Despite many women doing the “right thing,” at least 23 were murdered in 2011 as a result of domestic violence.
Erica Staab, executive director of HOPE Center, said many of the murder victims got others involved, contacted the police, had orders for protection, and were in the process of leaving their abuser.
“We do know that leaving is often the most dangerous and critical time,” Staab said. “It’s why people stay. If he’s threatened ‘If you leave I will kill you and kill your family’ - women know this is true.”
At least four children, six family members, and one man were also killed as a result of domestic violence in 2011.
These numbers were included in the annual Femicide Report released last week by the Minnesota Coalition for Battered Women. The organization has tracked domestic violence deaths since 1989, compiling the Femicide Report from news accounts of domestic violence deaths.
Liz Richards, with the MCBW, said the coalition documents the deaths to direct attention to the dangerous reality of domestic violence.
With at least 25 murders in 2009 and 29 murders in 2010, the 34 murders in 2011 is part of a three-year increase.
“It’s daunting and incredibly sad,” Staab said. “There are ways to come together to create safer environments. One of the things we’ve been trying to look at is funding prevention.”
Staab said examples of prevention include educating people on what healthy relationships look like, how to create healthy relationships, and teaching skills to help reduce arguments. She said it’s important that there’s collaboration at home and in the school system to role model healthy relationships.
Without a way of predicting which abusers will end up killing their partner, the Femicide Report does include several “red flags” for batterer lethality.
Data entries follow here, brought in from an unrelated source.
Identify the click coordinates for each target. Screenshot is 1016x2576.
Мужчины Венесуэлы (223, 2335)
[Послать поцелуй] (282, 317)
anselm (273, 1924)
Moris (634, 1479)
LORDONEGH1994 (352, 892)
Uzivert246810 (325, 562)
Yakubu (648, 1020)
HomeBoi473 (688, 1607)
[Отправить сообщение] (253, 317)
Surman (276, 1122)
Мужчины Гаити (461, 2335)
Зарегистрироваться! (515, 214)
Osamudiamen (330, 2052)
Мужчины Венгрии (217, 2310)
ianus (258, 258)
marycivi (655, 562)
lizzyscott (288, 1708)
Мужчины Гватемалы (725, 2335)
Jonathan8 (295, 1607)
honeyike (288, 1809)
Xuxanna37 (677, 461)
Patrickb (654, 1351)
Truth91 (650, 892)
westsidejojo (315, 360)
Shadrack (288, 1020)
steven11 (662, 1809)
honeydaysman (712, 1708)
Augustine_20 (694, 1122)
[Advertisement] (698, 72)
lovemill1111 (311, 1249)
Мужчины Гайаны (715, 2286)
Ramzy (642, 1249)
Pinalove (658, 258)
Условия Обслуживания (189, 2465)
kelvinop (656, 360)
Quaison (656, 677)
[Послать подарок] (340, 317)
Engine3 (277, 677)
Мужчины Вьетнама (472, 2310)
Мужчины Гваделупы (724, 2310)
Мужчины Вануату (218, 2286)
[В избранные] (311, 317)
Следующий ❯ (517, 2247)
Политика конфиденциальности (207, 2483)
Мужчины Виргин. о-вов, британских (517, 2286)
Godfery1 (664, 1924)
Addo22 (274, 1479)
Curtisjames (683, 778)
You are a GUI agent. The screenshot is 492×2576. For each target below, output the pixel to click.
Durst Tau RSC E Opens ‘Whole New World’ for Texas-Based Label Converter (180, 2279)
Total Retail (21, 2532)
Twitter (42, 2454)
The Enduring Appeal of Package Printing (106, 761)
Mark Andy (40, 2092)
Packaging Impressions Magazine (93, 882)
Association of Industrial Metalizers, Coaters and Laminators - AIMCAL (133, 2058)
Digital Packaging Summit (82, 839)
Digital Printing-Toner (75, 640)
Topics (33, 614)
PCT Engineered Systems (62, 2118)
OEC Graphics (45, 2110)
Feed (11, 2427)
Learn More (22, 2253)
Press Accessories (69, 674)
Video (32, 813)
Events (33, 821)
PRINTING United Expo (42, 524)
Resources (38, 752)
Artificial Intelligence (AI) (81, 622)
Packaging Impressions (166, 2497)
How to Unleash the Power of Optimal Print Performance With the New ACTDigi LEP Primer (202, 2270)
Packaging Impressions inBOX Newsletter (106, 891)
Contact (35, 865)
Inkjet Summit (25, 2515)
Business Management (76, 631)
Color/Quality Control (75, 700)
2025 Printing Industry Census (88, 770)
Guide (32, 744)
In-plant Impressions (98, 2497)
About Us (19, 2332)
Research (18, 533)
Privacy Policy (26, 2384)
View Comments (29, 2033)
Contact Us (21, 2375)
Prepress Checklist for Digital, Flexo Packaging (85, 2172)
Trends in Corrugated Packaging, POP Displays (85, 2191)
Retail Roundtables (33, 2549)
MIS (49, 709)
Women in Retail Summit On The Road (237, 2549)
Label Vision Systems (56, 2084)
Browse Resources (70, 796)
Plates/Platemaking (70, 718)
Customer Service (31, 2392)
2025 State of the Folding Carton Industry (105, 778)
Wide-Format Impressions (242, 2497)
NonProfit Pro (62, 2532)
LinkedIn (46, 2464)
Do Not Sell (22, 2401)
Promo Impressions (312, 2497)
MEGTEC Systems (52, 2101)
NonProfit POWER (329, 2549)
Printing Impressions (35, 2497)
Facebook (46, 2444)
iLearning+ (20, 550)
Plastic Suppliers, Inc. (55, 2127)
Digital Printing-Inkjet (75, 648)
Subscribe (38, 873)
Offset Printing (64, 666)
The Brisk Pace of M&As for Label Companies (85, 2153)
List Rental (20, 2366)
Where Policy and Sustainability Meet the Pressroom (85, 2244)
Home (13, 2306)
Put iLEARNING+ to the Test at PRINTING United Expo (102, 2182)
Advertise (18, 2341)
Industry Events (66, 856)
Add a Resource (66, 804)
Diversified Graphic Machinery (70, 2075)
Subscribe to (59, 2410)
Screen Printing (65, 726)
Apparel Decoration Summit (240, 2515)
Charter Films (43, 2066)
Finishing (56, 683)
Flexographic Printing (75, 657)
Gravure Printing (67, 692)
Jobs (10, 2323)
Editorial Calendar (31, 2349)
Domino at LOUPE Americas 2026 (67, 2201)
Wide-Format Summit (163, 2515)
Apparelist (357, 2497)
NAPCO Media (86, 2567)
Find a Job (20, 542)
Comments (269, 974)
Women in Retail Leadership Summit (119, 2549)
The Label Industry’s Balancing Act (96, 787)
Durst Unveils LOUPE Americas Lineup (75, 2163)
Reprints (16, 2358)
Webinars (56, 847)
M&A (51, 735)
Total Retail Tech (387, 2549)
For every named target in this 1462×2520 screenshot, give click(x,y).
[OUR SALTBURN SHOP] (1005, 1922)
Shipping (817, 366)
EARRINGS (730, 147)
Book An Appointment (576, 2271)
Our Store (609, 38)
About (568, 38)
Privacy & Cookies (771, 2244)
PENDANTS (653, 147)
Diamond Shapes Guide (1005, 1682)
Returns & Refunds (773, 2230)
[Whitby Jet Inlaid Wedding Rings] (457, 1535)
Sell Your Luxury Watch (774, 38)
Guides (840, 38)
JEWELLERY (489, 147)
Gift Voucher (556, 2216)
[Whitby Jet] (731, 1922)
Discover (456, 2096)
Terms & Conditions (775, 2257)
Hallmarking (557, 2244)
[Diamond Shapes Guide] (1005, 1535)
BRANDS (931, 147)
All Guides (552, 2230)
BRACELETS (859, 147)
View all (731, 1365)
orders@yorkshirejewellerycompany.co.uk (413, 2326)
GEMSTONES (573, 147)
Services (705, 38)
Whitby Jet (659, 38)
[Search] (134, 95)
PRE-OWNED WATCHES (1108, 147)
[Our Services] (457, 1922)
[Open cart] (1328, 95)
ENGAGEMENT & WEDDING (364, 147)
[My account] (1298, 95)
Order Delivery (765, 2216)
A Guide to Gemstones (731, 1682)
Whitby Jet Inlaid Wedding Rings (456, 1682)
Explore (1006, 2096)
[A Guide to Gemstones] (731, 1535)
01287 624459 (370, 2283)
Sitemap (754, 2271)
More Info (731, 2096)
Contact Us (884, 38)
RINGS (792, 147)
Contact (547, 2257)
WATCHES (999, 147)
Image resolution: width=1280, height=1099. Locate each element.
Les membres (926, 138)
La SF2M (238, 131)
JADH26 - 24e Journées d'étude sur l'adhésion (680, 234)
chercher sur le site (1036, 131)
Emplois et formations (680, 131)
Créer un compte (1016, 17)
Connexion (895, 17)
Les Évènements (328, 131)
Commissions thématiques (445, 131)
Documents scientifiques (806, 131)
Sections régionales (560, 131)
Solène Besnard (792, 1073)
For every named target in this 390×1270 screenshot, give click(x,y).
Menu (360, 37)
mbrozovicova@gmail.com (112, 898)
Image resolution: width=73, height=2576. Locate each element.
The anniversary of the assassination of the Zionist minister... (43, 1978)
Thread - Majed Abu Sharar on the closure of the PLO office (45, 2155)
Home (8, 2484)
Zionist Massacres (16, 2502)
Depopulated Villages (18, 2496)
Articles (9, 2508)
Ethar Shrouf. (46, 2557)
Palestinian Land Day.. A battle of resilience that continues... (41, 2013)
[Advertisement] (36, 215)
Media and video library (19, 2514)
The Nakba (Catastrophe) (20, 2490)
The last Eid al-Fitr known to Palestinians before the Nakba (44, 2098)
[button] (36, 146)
Some of the red flags include separation, extended history of domestic violence or other violence, pregnancy, access to a firearm, threats to use a weapon, stalking, attempted strangulation, forced sex, extreme jealousy, control of daily activities, and threats or fantasies of homicide or suicide.
Staab said it’s important to take all threats seriously. She said quite a few of the women who were murdered as a result of domestic violence in 2011 were threatened; and the attacks, unfortunately, weren’t a surprise.
Faribault has appeared twice on the annual Femicide Report, in 1995 and again in 1996. On Oct. 9, 1995, Marlene Mayhak was found on the kitchen floor of her home. She had been on the phone with one of her daughters just before her husband, Richard Lee Mayhak, 52, shot her twice and then shot himself.
On Sept. 12, 1996, Julie Carroll, 43, was found dead after her 10-year-old daughter ran to a neighbor’s house to report that she and her mother had been shot by her mother’s boyfriend. Carroll’s 3-year-old child was unharmed. Erroll James Grosman surrendered to police, was released from the Rice County Jail when his bail was lowered to $500,000, and committed suicide in mid-December 1996.
Staab said she started volunteering with places like HOPE Center after her friend Carroll was murdered by her boyfriend. She said Carroll’s death is still why she does what she does.
“(Domestic violence) affects so many age groups and leaves behind so many victims,” Staab said. “We recommend people come seek out help. So many times a neighbor tells someone about HOPE Center. Knowing your concern can make a difference.”